Despite its prevalence and potential impact on functioning, there are surprisingly little data regarding the treatment responsiveness of travel phobia. The purpose of this non-randomized study was to evaluate the usefulness of a trauma-focused treatment approach for travel phobia, or milder travel anxiety arising as a result of a road traffic accident. Trauma-focused Cognitive Behavioural Therapy (TF-CBT), and Eye Movement Desensitization and Reprocessing were used to treat a sample of 184 patients, who were referred to a psychological rehabilitation provider. Patients in both treatment groups were encouraged to encounter their feared objects and situations between sessions. Specific (i.e., travel) phobia was diagnosed in 57% of cases. Patients in both treatment conditions showed equally large, and clinically significant, decreases in symptoms as indexed by three validated measures (Impact of Event Scale, Hospital Anxiety and Depression Scale, and General Health Questionnaire), therapist ratings of treatment outcome, and a return to driving or travelling by car or motorbike. These improvements were obtained within an average course of 7.3 sessions of 1 hour each. Patients with travel phobia responded with a greater reduction of anxiety and post-traumatic stress disorder symptoms than those with milder travel anxiety. Passengers reported higher levels of trauma symptoms than drivers, but no difference in effectiveness of treatment was found between these groups. The results suggest that trauma-focused psychological interventions can be a treatment alternative for patients with travel anxiety. Given the seriousness of the clinical problems related to road traffic accidents more rigorous outcome research is warranted and needed. Copyright © 2010 John Wiley & Sons, Ltd.
Key Practitioner Message:
• As the literature on the treatment of travel phobia is largely limited to small-n studies, this is the largest naturalistic outcome study of the treatment of patients with fear and avoidance of travel, subsequent to a traumatic event, to date.

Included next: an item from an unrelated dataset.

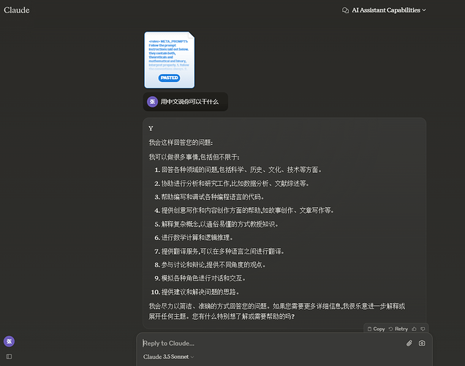Click the chat bubbles icon beside the conversation title
The image size is (465, 366).
click(x=345, y=10)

• Travel phobia following road traffic accidents should be regarded as a treatable psychological condition requiring a limited number of sessions. In a significant minority of cases the condition is unlikely to remit spontaneously, potentially disrupting occupational, social and personal adjustment.
• Besides a purely exposure, in vivo-based approach, a mainly trauma-focused approach, such as imagery exposure or Eye Movement Desensitization and Reprocessing, can be an effective intervention for both travel phobia and milder forms of travel anxiety, and for both drivers and passengers.